The 2013 Men's NCAA Championship Game was played in front of 74,326 fans at the Georgia Dome.
The 2013 Men's NCAA Championship Game was played in front of 74,326 fans at the Georgia Dome.Kevin C. Cox/Getty Images

According to ESPN Men’s Basketball Tournament statistics, over the last decade, nearly 75 percent of teams that made the Final Four had a lower shooting percentage in their late round games than their overall tournament average. While this has not gone unnoticed by college coaches, it has not really been widely discussed in the sports media, either.

Many of the coaches that I have spoken with believe that a number of variables have attributed to this drop in shooting percentage, including the magnified pressure that these young athletes endure as the tournament heats up.

NCAA national championship and regional championship games are played on a much larger stage than these young athletes have ever experienced before. The venues in the NCAA tournament usually are significantly larger than the home courts of most teams, and the layouts of the courts are also visibly different.

Last year, USA Today reported that there was a considerable drop-off in scoring totals in games that were played in domes. This phenomenon has become known as "the dome effect." In fact, games played in domes resulted in scores up to 20 points lower than regular season averages and 14 points lower than early round NCAA tournament games. Lower shooting percentages have proven to be the norm in the Men’s Final Four games, which have been played in large venues since 1997.

The layouts in dome and stadium venues are indeed different. According to Greg Shaheen, the former NCAA Executive Vice President of Championships and Alliances, teams should try to get a feel for the arena, since it can and likely will affect shooting. Lighting and the backdrops can be different in stadiums than arenas.
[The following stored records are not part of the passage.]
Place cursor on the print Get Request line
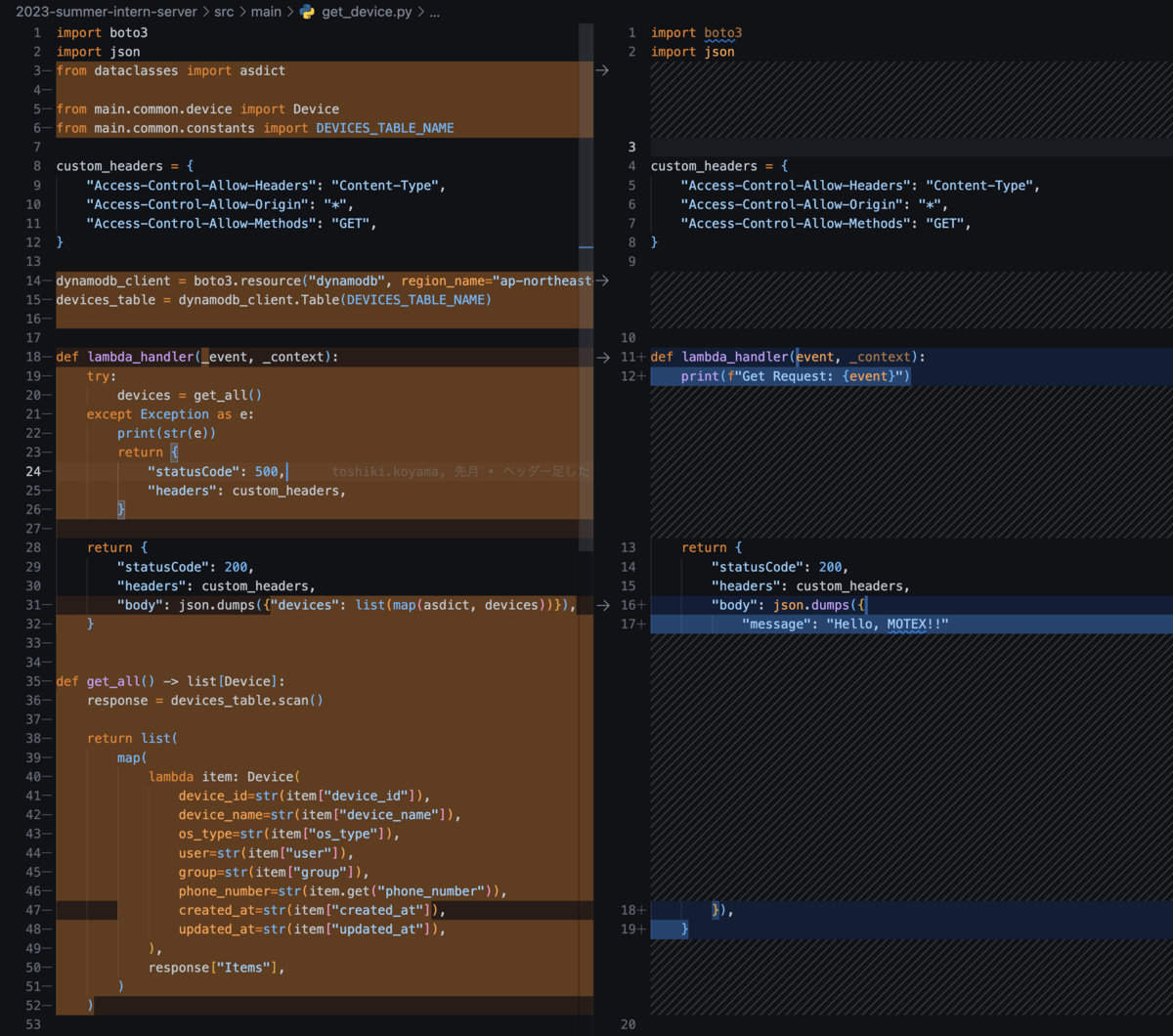This screenshot has height=1036, width=1173. point(795,376)
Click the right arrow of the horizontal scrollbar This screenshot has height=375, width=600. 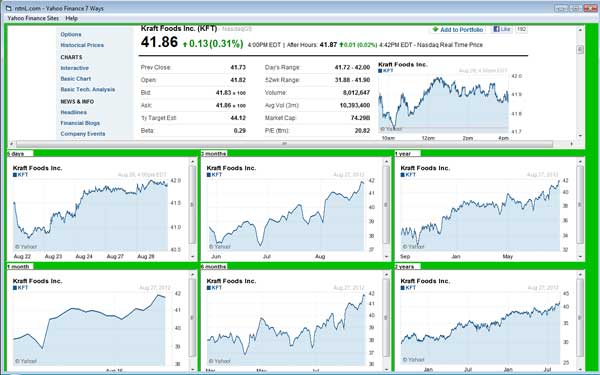[x=572, y=144]
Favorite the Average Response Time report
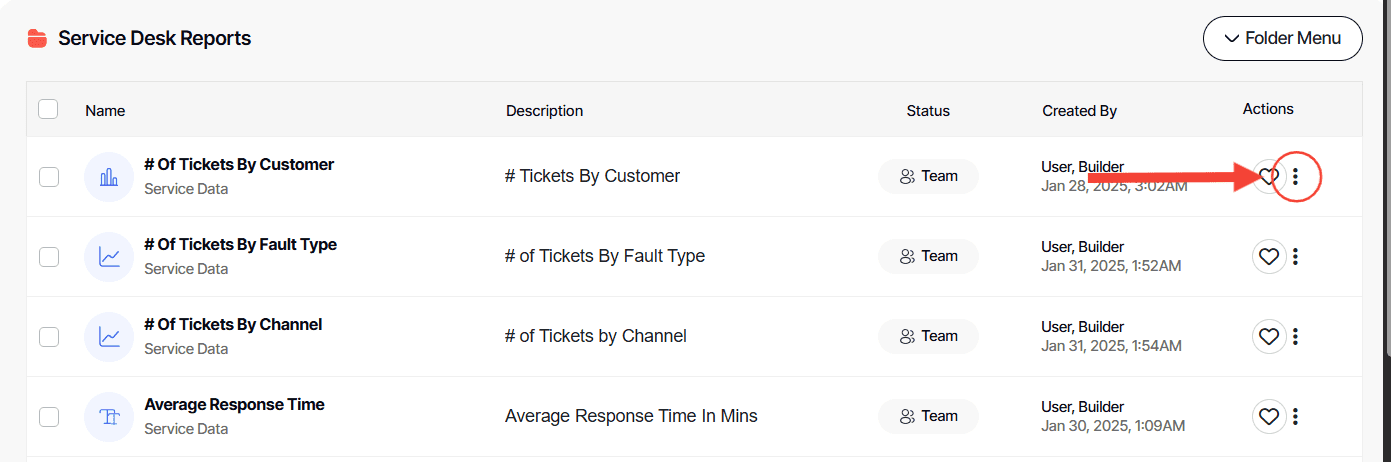This screenshot has width=1391, height=462. pos(1268,417)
Furthermore, some professionals attribute poorer shooting to altered depth perception, as seating arrangements are different in big venues.

Further pressure comes from the increased size of the crowds that attend NCAA tournament games.  Typically, attendance is 3-4 times greater in Final Four games than during the regular season and early round matchups. In fact, some stadiums can hold up to 75,000 people, and next year’s Final Four will be played at Cowboys Stadium, a massive venue that will likely shatter attendance records. 

Combine the live attendance, high-volume noise (often manufactured by stadium sound systems), knowledge that millions of people are watching on TV and the 24/7 pre-game hype, and the result is added pressure on the athletes to perform. When one considers all of these elements, it is not surprising that shooting efficiency declines in large venues.

Despite winning the 2013 NCAA tournament, Louisville registered a much lower field goal shooting percentage in their regional game and tournament championship game than the team did in its previous contests. Furthermore, nine of the last 11 NCAA champions had a lower shooting percentage in the championship game (played in a stadium) than their overall tournament average.

The 2011 NCAA Men’s Basketball Championship featured dismal shooting between the UConn Huskies and Butler Bulldogs. Butler shot a dreadful 18.8% from the field, while Connecticut managed to shoot a paltry 34.5%. This game is now used as a case study by many experts who believe in "the dome effect."

The advantages of the dome for fans cannot be denied. Thousands of students, alumni and fans have the added opportunity to attend a once in a lifetime event, and the NCAA generates additional revenue from this added seating capacity.

As previously mentioned, the Final Four will be played at an even larger venue next year, Cowboys Stadium, which has a seating capacity of 80,000 fans plus general admission/standing room on the floor. The NCAA is taking every precaution necessary to preserve the purity of the game, but further investigation may be required to verify that any outside variables are not hurting the integrity of the game.